Elstohy Rasha, Aneis Nevein, Mounir Ali Eman
Department of Information Systems, Obour Institutes, Al-Sharqia, Al-Sharqia, Egypt.
Department of Information communication Technology, New Cairo Technological University, Cairo, New Cairo, Egypt.
PeerJ Comput Sci. 2024 Nov 11;10:e2430. doi: 10.7717/peerj-cs.2430. eCollection 2024.
Labor force participation of Egyptian women has been a chronic economic problem in Egypt. Despite the improvement in the human capital front, whether on the education or health indicators, female labor force participation remains persistently low. This study proposes a hybrid machine-learning model that integrates principal component analysis (PCA) for feature extraction with various machine learning and time-series models to predict women's employment in times of crisis. Various machine learning (ML) algorithms, such as support vector machine (SVM), neural network, K-nearest neighbor (KNN), linear regression, random forest, and AdaBoost, in addition to popular time series algorithms, including autoregressive integrated moving average (ARIMA) and vector autoregressive (VAR) models, have been applied to an actual dataset from the public sector. The manpower dataset considered gender from different regions, ages, and educational levels. The dataset was then trained, tested, and evaluated. For performance validation, forecasting accuracy metrics were constructed using mean squared error (MSE), root mean squared error (RMSE), mean absolute error (MAE), mean absolute percent error (MAPE), R-squared (R2), and cross-validated root mean squared error (CVRMSE). Another Dickey-Fuller test was performed to evaluate and compare the accuracy of the applied models, and the results showed that AdaBoost outperforms the other methods by an accuracy of 100%. Compared to alternative works, our findings demonstrate a comprehensive comparative analysis for predicting women's participation in different regions during an economic crisis.

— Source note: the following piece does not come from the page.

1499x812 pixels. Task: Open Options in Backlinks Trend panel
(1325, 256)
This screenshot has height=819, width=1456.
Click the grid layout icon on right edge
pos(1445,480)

埃及女性的劳动力参与率一直是埃及长期存在的经济问题。尽管在人力资本方面有所改善,无论是教育指标还是健康指标,但女性劳动力参与率仍然持续偏低。本研究提出了一种混合机器学习模型,该模型将用于特征提取的主成分分析(PCA)与各种机器学习和时间序列模型相结合,以预测危机时期的女性就业情况。除了包括自回归积分移动平均(ARIMA)和向量自回归(VAR)模型在内的流行时间序列算法外,各种机器学习(ML)算法,如支持向量机(SVM)、神经网络、K近邻(KNN)、线性回归、随机森林和AdaBoost,都已应用于来自公共部门的实际数据集。人力数据集考虑了不同地区、年龄和教育水平的性别因素。然后对该数据集进行训练、测试和评估。为了进行性能验证,使用均方误差(MSE)、均方根误差(RMSE)、平均绝对误差(MAE)、平均绝对百分比误差(MAPE)、决定系数(R2)和交叉验证均方根误差(CVRMSE)构建预测准确性指标。还进行了另一次迪基 - 富勒检验,以评估和比较所应用模型的准确性,结果表明AdaBoost的准确率为100%,优于其他方法。与其他相关研究相比,我们的研究结果展示了在经济危机期间预测不同地区女性参与情况的全面比较分析。